Związki z 50-letnim stażem. Jaki jest sekret udanego małżeństwa?
W 2023 roku prawie sto tysięcy par małżeńskich w Polsce obchodziło złote gody. Choć z roku na rok rośnie liczba rozwodów, oni trwają w swoich związkach na dobre i na złe. Nasi rozmówcy zdradzają przepis na udany związek.
Akceptuj wady partnera
Pan Ryszard, handlowiec z Rzeszowa, pozostaje w związku małżeńskim ze swoją żoną Krystyną już 51 lat. Jak sam mówi, mimo problemów, z jakim przyszło się mu się zmierzyć w małżeństwie, nigdy nie przyszło mu do głowy, by wystąpić o rozwód, czy wyprowadzić ze wspólnego domu.

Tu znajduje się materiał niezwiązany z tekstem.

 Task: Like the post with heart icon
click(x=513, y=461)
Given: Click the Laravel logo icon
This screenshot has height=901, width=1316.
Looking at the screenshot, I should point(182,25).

— Najważniejsze, to przetrwać pierwsze dwadzieścia pięć lat, a potem jest już łatwo — żartuje pan Ryszard.
— Kiedy braliśmy ślub, mieliśmy po dwadzieścia lat i byliśmy dzieciakami, które nie miały pojęcia, czym jest tak poważne zobowiązanie, jakim jest małżeństwo. Były lata 70., więc trochę hipisowaliśmy z Krysią, prowadząc dość swobodne życie nawet po ślubie. Po dwóch latach przyszedł na świat nasz pierwszy syn, a my musieliśmy bardzo spoważnieć. Poszedłem do pracy, równocześnie kontynuując studia w trybie wieczorowym, a żona na rok została z dzieckiem w domu. Bardzo chciała gotować mi codziennie obiady, ale nie miała wtedy pojęcia o kuchni, więc albo wszystko było przesolone, albo spalone, ale ja zawsze chwaliłem, to co Krysia mi ugotowała, mimomimo że gdy nie patrzyła, wyrzucałem jedzenie do kosza — śmieje się Ryszard.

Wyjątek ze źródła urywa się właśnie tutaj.